I'll give you a short story to share my point. When I was 17 years old, I started up a business. I was so excited and motivated, and felt that I had the world by the tail... much as many of us here have felt after first being exposed to the ways of the DJ and have started implementing what we have learned.

I started to tell all my friends and family members about how rich and successful I'll be... I don't believe that I went too-overboard, but it was sufficient to get people to feel more insecure in themselves, and I had stirred too many waves.

Well, that business failed. I went through one hell of a time, partially due to the backlash I got from my friends and family members, who kept on telling me that I need to get a real job, and whom continuously put me down. At that time, I found who my true friends are, and they are the ones that I am still closest to at this time.

Anyway, you can't keep a good man down, and a year later, I tried again. This time I may have told only about 5 people, if even that much. I learned to keep my mouth shut. When others would give me advice, I would just listen to them, and if their advice was flawed I would toss it out. Regardless though, I would thank them. I found that by listening to people and their advice, that is all that is required to neutralize any possible negative vibes.

In the meantime, after several more years of hardship, I hit paydirt, and became successful. At that point, I didn't gloat to those friends and family members who had initially had so little faith in me, and put me down. Instead, my actions and success spoke for me.

To do =>
a. Copy the story about starting a business from "I started to" up to and including "at this time.", switching "backlash" to "criticism".
b. Pick up the story about starting a business after its last sentence and carry it forward.
The listing after this point comes from a separate source.

Data section =>
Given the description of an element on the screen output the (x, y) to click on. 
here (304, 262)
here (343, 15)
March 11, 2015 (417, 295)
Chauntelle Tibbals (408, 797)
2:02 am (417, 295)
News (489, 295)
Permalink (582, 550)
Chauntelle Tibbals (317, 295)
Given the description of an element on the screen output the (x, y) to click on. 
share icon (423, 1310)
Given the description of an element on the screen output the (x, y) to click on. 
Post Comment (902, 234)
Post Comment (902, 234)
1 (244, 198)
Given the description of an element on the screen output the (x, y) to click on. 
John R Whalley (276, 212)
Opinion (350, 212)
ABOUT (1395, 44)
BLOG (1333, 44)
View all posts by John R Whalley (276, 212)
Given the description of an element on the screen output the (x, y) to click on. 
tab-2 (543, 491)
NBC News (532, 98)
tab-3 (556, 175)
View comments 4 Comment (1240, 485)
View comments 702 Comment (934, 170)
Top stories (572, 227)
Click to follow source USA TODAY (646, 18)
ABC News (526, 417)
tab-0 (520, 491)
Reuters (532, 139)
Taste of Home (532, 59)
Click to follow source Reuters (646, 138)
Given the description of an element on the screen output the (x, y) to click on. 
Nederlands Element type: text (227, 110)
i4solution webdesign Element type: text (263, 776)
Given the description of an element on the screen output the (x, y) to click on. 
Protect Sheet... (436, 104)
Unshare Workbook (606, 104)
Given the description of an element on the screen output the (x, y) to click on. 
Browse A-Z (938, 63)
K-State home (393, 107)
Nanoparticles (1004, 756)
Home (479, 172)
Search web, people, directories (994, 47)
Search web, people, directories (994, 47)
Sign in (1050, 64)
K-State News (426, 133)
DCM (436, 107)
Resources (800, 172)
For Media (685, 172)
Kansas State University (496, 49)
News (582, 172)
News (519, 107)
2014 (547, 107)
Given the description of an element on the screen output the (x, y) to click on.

Answers in order =>
a.
I started to tell all my friends and family members about how rich and successful I'll be... I don't believe that I went too-overboard, but it was sufficient to get people to feel more insecure in themselves, and I had stirred too many waves.

Well, that business failed. I went through one hell of a time, partially due to the criticism I got from my friends and family members, who kept on telling me that I need to get a real job, and whom continuously put me down. At that time, I found who my true friends are, and they are the ones that I am still closest to at this time.

b.
So, to put all this into DJing perspective, learn to keep your mouth closed when it is in your best interest, as it usually will be. If others try to share AFC advice with you, just listen to them, thank them, and promptly toss out the advice given. Much later, when they see girls all over you, they will eventually swallow their pride and come to you for advice. ONLY AT THAT POINT do you share any advice or open up about your DJing.

Master of the Universe

Some good advice...thanks MOTU. The thing is, ive really done little to antagonize anyone...im keeping it low key. But i think its noticeable...i mean, i dress better and look better. The AFC advice...yeah, a lot of it sucks, but I dont flame my friends. I keep things to myself...and i play it cool around them. I mean, they dont know any better and i dont think i could even help them till they're ready for it (much like some of the newbies here or on GP.com). Likewise, when girl-friends try to change it, i understand what theyre doing it, so it doesnt bother me.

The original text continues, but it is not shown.